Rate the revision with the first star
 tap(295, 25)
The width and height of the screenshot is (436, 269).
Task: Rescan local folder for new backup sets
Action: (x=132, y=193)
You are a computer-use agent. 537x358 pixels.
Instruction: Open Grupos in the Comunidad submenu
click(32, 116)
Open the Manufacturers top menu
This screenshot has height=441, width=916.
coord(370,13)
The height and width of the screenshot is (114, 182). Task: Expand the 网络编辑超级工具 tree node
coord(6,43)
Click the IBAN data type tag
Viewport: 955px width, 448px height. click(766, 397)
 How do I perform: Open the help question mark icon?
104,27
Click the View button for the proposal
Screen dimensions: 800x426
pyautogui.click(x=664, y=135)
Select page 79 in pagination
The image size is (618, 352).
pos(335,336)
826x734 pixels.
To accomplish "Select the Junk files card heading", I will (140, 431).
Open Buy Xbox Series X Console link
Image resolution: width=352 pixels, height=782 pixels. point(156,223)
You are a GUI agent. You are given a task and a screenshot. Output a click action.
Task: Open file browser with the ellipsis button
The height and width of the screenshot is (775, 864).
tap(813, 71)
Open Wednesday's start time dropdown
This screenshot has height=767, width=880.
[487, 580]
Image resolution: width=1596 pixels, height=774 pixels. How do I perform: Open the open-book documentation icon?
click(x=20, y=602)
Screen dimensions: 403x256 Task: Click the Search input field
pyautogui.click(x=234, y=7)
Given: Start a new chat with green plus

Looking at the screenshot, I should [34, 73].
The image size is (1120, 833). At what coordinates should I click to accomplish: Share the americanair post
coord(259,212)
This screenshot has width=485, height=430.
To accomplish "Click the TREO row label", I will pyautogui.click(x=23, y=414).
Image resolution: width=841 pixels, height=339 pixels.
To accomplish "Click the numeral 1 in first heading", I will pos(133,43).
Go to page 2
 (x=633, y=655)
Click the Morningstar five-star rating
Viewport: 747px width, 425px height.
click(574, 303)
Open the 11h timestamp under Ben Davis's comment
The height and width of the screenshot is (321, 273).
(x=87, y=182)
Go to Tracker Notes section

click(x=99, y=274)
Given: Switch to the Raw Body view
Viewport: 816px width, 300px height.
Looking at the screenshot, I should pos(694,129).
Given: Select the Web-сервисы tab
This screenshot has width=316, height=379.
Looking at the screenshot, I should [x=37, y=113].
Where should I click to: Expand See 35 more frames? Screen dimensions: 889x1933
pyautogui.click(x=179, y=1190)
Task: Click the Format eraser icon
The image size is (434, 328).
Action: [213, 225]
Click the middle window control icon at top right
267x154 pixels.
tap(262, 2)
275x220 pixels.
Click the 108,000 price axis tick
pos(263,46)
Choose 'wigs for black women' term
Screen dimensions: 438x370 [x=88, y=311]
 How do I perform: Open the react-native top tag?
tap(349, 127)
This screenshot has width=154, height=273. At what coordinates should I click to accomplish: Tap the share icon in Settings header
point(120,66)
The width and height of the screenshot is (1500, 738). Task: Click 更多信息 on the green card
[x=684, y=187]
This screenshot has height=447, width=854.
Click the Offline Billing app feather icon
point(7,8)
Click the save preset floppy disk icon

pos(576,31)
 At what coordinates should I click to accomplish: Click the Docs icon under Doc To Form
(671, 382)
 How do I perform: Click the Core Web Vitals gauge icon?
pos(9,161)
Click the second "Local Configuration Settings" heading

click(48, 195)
★ ★ ★ ★
■ **Your objective**
Word for word, return all of the records.

■ **Exercise answer**
Rate the revision with the first star
 tap(295, 25)
The width and height of the screenshot is (436, 269).
Task: Rescan local folder for new backup sets
Action: (x=132, y=193)
You are a computer-use agent. 537x358 pixels.
Instruction: Open Grupos in the Comunidad submenu
click(32, 116)
Open the Manufacturers top menu
This screenshot has height=441, width=916.
coord(370,13)
The height and width of the screenshot is (114, 182). Task: Expand the 网络编辑超级工具 tree node
coord(6,43)
Click the IBAN data type tag
Viewport: 955px width, 448px height. click(766, 397)
 How do I perform: Open the help question mark icon?
104,27
Click the View button for the proposal
Screen dimensions: 800x426
pyautogui.click(x=664, y=135)
Select page 79 in pagination
The image size is (618, 352).
pos(335,336)
826x734 pixels.
To accomplish "Select the Junk files card heading", I will (140, 431).
Open Buy Xbox Series X Console link
Image resolution: width=352 pixels, height=782 pixels. point(156,223)
You are a GUI agent. You are given a task and a screenshot. Output a click action.
Task: Open file browser with the ellipsis button
The height and width of the screenshot is (775, 864).
tap(813, 71)
Open Wednesday's start time dropdown
This screenshot has height=767, width=880.
[487, 580]
Image resolution: width=1596 pixels, height=774 pixels. How do I perform: Open the open-book documentation icon?
click(x=20, y=602)
Screen dimensions: 403x256 Task: Click the Search input field
pyautogui.click(x=234, y=7)
Given: Start a new chat with green plus

Looking at the screenshot, I should [34, 73].
The image size is (1120, 833). At what coordinates should I click to accomplish: Share the americanair post
coord(259,212)
This screenshot has width=485, height=430.
To accomplish "Click the TREO row label", I will pyautogui.click(x=23, y=414).
Image resolution: width=841 pixels, height=339 pixels.
To accomplish "Click the numeral 1 in first heading", I will pos(133,43).
Go to page 2
 (x=633, y=655)
Click the Morningstar five-star rating
Viewport: 747px width, 425px height.
click(574, 303)
Open the 11h timestamp under Ben Davis's comment
The height and width of the screenshot is (321, 273).
(x=87, y=182)
Go to Tracker Notes section

click(x=99, y=274)
Given: Switch to the Raw Body view
Viewport: 816px width, 300px height.
Looking at the screenshot, I should pos(694,129).
Given: Select the Web-сервисы tab
This screenshot has width=316, height=379.
Looking at the screenshot, I should [x=37, y=113].
Where should I click to: Expand See 35 more frames? Screen dimensions: 889x1933
pyautogui.click(x=179, y=1190)
Task: Click the Format eraser icon
The image size is (434, 328).
Action: [213, 225]
Click the middle window control icon at top right
267x154 pixels.
tap(262, 2)
275x220 pixels.
Click the 108,000 price axis tick
pos(263,46)
Choose 'wigs for black women' term
Screen dimensions: 438x370 [x=88, y=311]
 How do I perform: Open the react-native top tag?
tap(349, 127)
This screenshot has width=154, height=273. At what coordinates should I click to accomplish: Tap the share icon in Settings header
point(120,66)
The width and height of the screenshot is (1500, 738). Task: Click 更多信息 on the green card
[x=684, y=187]
This screenshot has height=447, width=854.
Click the Offline Billing app feather icon
point(7,8)
Click the save preset floppy disk icon

pos(576,31)
 At what coordinates should I click to accomplish: Click the Docs icon under Doc To Form
(671, 382)
 How do I perform: Click the Core Web Vitals gauge icon?
pos(9,161)
Click the second "Local Configuration Settings" heading

click(48, 195)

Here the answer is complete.